3) If you could post the CPLLEX log, that might help us determine the cause.

(03 Feb, 12:43) Ehsan ♦

It's hard to compare the two solvers, both because their internals are different and because their default behaviors may differ. (I've never used Gurobi, so I'm speculating here.) There are parameters you can set in CPLEX to limit the size of the node tree in RAM, compress the tree in RAM, swap parts of the tree out to disk, etc. I think the first thing I would do is make sure that the tolerances for constraint satisfaction, and for how close a node's objective must be to the incumbent to let the solver prune it, are the same across both solvers. After than, maybe run the CPLEX tuning tool on a modest size instance to get recommendations for parameter settings.

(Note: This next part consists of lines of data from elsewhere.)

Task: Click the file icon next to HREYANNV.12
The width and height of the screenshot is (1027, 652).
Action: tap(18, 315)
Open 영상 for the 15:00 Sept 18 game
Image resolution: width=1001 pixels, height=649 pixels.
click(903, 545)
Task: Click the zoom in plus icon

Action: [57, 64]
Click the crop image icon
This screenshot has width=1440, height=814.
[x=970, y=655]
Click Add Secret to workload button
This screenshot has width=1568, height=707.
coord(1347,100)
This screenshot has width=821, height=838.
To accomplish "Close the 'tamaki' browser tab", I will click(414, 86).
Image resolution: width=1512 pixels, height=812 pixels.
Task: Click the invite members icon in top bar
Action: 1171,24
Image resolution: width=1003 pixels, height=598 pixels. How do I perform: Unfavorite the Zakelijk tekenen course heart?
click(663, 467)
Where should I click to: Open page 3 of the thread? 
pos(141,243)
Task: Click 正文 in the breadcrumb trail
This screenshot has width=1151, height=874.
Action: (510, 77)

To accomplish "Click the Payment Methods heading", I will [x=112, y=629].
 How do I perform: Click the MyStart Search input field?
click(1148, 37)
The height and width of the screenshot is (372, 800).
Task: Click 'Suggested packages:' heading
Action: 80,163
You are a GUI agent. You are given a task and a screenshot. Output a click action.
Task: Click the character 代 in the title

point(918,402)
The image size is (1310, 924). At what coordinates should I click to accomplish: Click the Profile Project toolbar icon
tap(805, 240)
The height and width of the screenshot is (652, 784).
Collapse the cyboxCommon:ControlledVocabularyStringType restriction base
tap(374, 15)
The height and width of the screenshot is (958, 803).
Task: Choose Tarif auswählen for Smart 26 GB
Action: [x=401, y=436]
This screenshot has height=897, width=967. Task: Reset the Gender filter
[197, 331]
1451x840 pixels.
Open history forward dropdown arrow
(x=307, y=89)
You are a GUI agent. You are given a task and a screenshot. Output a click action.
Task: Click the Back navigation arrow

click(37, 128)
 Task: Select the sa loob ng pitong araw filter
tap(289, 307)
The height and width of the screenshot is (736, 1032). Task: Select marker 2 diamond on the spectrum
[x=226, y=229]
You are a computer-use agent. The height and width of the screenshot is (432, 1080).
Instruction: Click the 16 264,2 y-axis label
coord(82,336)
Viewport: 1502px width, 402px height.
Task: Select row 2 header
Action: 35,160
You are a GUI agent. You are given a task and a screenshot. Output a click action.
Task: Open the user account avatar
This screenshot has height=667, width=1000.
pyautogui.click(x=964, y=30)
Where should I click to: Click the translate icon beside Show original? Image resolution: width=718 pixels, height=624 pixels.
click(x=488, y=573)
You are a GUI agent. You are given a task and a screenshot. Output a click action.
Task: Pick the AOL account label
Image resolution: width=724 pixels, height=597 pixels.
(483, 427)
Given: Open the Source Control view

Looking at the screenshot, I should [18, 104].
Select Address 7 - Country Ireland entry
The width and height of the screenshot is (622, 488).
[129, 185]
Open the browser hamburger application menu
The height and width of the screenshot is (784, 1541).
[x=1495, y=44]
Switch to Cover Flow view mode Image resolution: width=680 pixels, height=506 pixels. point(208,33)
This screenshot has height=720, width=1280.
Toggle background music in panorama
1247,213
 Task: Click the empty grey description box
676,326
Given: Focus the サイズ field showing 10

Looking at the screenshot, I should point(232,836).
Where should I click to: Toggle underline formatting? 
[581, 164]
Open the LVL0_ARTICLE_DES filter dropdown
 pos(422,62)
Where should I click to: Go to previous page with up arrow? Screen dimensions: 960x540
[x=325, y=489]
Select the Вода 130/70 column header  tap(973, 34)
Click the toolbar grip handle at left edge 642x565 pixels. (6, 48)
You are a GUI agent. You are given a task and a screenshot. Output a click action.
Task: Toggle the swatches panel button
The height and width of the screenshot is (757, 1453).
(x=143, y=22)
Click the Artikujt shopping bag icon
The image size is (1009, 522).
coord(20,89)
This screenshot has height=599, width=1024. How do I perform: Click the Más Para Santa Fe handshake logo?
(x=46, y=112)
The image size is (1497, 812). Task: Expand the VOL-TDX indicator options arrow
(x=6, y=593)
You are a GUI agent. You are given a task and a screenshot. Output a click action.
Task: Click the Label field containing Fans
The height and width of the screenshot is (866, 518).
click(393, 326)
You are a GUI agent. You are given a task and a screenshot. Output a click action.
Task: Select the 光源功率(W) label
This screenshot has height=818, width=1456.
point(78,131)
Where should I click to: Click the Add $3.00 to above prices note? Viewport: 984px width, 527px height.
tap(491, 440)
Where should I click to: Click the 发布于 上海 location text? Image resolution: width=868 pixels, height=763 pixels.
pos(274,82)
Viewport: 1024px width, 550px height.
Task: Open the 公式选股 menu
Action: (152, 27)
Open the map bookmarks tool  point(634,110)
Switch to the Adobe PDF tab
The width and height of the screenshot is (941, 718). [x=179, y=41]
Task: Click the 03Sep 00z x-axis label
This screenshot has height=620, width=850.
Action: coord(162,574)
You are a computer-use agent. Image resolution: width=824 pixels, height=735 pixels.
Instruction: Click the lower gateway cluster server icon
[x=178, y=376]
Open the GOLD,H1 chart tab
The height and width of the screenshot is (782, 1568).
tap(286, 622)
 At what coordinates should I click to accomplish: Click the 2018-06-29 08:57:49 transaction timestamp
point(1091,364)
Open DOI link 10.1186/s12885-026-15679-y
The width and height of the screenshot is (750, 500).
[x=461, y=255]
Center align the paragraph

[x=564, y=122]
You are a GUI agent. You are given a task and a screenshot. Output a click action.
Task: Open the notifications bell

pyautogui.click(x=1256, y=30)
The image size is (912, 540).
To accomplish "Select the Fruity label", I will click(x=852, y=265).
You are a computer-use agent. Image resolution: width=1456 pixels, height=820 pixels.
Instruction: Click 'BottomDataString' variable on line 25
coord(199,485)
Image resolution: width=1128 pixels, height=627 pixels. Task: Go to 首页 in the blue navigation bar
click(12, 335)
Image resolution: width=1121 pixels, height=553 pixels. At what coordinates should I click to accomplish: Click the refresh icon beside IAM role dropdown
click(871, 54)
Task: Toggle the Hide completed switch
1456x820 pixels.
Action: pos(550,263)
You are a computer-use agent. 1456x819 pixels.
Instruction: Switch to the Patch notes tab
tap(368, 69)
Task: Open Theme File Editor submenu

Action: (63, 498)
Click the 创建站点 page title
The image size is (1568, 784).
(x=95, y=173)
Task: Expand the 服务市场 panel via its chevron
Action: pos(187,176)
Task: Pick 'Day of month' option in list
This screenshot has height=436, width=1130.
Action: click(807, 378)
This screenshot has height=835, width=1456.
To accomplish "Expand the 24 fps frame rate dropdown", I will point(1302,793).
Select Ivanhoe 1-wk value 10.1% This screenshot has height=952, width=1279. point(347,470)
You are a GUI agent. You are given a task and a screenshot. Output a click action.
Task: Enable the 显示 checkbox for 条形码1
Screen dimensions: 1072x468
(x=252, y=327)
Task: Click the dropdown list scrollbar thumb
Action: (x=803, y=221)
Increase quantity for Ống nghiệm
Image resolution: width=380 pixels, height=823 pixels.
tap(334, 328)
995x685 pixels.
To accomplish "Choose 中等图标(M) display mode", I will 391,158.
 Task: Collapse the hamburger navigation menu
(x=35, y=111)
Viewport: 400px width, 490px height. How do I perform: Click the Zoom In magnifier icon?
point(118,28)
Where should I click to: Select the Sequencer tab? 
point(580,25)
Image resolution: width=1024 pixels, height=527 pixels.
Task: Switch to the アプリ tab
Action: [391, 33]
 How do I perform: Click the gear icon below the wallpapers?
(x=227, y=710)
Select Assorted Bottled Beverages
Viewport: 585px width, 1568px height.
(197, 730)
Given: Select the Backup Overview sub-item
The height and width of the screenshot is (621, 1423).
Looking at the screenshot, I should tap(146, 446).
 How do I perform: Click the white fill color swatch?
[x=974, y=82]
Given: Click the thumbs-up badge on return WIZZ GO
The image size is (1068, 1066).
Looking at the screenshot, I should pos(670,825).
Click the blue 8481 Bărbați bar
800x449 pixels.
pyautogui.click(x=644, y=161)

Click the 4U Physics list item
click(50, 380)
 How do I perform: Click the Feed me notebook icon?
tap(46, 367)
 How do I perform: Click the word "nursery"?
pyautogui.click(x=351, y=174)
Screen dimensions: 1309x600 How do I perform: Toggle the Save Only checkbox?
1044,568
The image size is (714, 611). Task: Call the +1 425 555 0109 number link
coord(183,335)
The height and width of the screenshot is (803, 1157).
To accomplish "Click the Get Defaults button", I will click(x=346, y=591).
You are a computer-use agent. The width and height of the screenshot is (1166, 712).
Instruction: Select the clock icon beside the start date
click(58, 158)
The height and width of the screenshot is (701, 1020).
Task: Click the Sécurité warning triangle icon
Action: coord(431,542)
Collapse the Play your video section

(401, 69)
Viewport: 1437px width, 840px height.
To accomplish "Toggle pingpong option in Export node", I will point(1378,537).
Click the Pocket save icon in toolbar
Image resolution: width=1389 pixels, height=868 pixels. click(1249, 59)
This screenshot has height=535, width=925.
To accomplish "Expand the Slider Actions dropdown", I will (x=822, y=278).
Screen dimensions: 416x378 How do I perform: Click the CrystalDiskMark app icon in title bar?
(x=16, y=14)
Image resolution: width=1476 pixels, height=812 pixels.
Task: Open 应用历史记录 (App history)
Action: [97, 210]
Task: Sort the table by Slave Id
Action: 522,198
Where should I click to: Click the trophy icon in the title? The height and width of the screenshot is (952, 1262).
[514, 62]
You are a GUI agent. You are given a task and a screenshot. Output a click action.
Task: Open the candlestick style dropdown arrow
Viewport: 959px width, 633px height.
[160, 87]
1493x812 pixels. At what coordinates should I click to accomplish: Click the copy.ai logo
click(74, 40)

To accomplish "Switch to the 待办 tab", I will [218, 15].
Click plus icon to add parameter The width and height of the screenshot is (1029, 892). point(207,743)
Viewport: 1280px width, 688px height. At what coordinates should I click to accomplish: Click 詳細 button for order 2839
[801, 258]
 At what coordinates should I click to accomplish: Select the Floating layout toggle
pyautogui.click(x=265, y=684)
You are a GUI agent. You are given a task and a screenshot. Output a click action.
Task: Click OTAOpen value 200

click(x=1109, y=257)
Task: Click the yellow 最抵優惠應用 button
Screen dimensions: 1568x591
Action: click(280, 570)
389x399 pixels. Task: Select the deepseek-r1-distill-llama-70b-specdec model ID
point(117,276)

If CPLEX still runs low on memory, you can also fiddle with those memory settings I mentioned, and maybe mess with the backtrack setting to move the search closer to depth-first (which conserves memory).

It doesn't sound like a memory leak. More likely, the bound is improving slowly, making it hard for CPLEX to prune nodes. If a lot of nodes have similar objective values, and you're doing something close to best bound search, the tree can get fat quickly.

One other thing: if your model contains symmetry (which can make the bound tough to tighten), you might either reformulate to reduce the symmetry or ratchet up CPLEX's symmetry reduction setting.

link

answered 03 Feb, 18:57

Paul%20Rubin's gravatar image

Paul Rubin ♦♦
14.5k412
accept rate: 19%

Thanks, Paul, for your suggestions. I implemented some of the parameters that you mentioned and that seems to have helped, though to be perfectly honest since I tried several in one go, I'm not sure exactly which was responsible. I tried the tuning tool too, but for modestly-sized problems, it didn't have any suggestions outside the default. I appreciate your explanation of why the tree might be getting very big/fat. I know that the model I"m working with has massive degeneracy, which is probably contributing to its difficulties.

(05 Feb, 10:37) leruckle

In case it helps anyone with a similar problem in the future, these are the parameters I used:

CPXPARAM_MIP_Strategy_File 3 # store node file on disk and compress

CPXPARAM_MIP_Strategy_VariableSelect 3 # strong branching

CPXPARAM_Preprocessing_Symmetry 4 # highly aggressive symmetry breaking

(05 Feb, 10:40) leruckle

Primal degeneracy can slow down the rate at which nodes are processed, but I don't think it is likely cause "weight gain" in the tree. Symmetry will definitely contribute to the size of the tree. Dual degeneracy (and thus multiple primal optima) might, I think, cause slow improvement in the bound.

(05 Feb, 10:42) Paul Rubin ♦♦

Could you please contact me at bo.jensen (at) dk (dot) ibm (dot) com, then we can look at your problem and help you. Please send a log file and if possible share the problem instance.

Thank you !

link

answered 05 Feb, 03:18

Bo%20Jensen's gravatar image

Bo Jensen ♦
5.0k2919
accept rate: 14%

Hi Bo, as it currently stands, my model and log files have a lot of proprietary data in them so unfortunately, I can't send them out. I may be able to get you one with a non-proprietary data set in a couple days.

(05 Feb, 10:44) leruckle

Hi Leruckle, the parameters you changed is a good starting point to reduce memory footprint, let me know if you get a non-proprietary version to share.